Then Quevedo metric can be computed as follows

$$\begin{aligned} g= & {} \varphi ^*(G)=\bigg (E^c\frac{\partial \phi }{\partial E^c}\bigg )\bigg (\eta _{ab}\delta ^{bc}\frac{\partial ^2\phi }{\partial E^c\partial E^d}dE^adE^d\bigg ),\nonumber \\ \end{aligned}$$

(23)

The above equation can also be written as

$$\begin{aligned} g^Q= & {} (ST+N^2\mu ) \begin{pmatrix} -M_{SS} &{} 0 \\ 0 &{} M_{N^2N^2} \end{pmatrix} , \end{aligned}$$

(24)

The scalar curvature of Quevedo metric may be calculated as

$$\begin{aligned} R = \frac{A_2}{B_2}, \end{aligned}$$

(25)
═══
• _Short exercise 1_
For the text on the Quevedo metric, say whether each statement agrees with it: (a) the scalar curvature of the Quevedo metric can be calculated; (b) the equation for the metric has only one form; (c) the scalar curvature expression carries the label (25). Answer each with yes or no and quote the words of the text that decide it.
═══
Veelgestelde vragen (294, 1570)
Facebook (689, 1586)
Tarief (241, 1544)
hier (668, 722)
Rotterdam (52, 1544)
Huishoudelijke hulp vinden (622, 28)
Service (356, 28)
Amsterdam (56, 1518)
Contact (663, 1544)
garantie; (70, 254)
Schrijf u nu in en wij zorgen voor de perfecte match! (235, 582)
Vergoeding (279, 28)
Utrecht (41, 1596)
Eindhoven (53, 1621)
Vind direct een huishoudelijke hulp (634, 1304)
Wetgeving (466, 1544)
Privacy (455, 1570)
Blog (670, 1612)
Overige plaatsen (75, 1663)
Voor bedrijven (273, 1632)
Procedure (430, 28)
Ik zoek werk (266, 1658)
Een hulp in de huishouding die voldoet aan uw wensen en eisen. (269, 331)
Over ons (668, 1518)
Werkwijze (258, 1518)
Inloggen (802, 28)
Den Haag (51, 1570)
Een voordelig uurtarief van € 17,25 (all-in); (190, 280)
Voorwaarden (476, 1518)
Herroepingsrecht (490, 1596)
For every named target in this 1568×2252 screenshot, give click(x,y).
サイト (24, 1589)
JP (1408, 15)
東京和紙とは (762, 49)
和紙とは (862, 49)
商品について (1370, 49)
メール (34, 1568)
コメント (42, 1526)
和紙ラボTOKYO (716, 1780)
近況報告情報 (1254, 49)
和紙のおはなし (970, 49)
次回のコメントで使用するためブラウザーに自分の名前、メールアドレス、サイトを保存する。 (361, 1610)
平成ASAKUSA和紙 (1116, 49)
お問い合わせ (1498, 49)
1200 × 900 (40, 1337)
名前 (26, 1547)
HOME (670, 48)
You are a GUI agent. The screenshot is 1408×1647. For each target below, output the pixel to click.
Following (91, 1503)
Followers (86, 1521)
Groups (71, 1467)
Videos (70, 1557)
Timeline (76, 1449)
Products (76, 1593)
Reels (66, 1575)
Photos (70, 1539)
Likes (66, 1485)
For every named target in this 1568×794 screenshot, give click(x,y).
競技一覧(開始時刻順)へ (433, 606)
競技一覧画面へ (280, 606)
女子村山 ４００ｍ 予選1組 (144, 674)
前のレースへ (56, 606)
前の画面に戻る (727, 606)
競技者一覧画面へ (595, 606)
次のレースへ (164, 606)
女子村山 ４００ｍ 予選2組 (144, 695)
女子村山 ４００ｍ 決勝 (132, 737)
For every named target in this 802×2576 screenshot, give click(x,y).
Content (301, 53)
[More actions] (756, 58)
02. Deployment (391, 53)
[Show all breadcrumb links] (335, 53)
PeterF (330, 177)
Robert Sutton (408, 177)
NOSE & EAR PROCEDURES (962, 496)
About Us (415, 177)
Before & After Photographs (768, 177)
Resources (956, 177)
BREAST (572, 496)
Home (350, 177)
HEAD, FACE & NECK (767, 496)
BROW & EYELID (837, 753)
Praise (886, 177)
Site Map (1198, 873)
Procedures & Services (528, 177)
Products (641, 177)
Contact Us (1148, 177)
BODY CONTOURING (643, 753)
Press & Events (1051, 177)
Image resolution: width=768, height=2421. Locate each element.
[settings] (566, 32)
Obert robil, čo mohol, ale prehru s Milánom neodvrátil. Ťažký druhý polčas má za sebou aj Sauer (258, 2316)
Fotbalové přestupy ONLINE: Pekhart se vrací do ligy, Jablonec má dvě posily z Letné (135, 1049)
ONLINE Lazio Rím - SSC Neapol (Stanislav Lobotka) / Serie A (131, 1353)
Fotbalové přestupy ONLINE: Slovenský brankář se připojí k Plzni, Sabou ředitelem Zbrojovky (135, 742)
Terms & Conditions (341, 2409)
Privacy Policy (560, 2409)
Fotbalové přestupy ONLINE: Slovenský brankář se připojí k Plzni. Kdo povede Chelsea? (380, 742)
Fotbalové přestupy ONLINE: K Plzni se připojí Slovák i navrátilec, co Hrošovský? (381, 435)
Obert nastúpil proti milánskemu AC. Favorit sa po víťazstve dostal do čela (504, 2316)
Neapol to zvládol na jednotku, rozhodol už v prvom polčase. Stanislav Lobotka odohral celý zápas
═══
• _Short exercise 2_
In the entries, write out the lines from the one containing "Ik zoek werk (266, 1658)" through the one containing "次回のコメントで使用するためブラウザーに自分の名前、メールアドレス、サイトを保存する。 (361, 1610)", both included, reproducing each line without any change.

• _Task output 1_
(a) Yes: "The scalar curvature of Quevedo metric may be calculated as"
(b) No: "The above equation can also be written as"
(c) Yes: "(25)"

• _Task output 2_
Ik zoek werk (266, 1658)
Een hulp in de huishouding die voldoet aan uw wensen en eisen. (269, 331)
Over ons (668, 1518)
Werkwijze (258, 1518)
Inloggen (802, 28)
Den Haag (51, 1570)
Een voordelig uurtarief van € 17,25 (all-in); (190, 280)
Voorwaarden (476, 1518)
Herroepingsrecht (490, 1596)
For every named target in this 1568×2252 screenshot, give click(x,y).
サイト (24, 1589)
JP (1408, 15)
東京和紙とは (762, 49)
和紙とは (862, 49)
商品について (1370, 49)
メール (34, 1568)
コメント (42, 1526)
和紙ラボTOKYO (716, 1780)
近況報告情報 (1254, 49)
和紙のおはなし (970, 49)
次回のコメントで使用するためブラウザーに自分の名前、メールアドレス、サイトを保存する。 (361, 1610)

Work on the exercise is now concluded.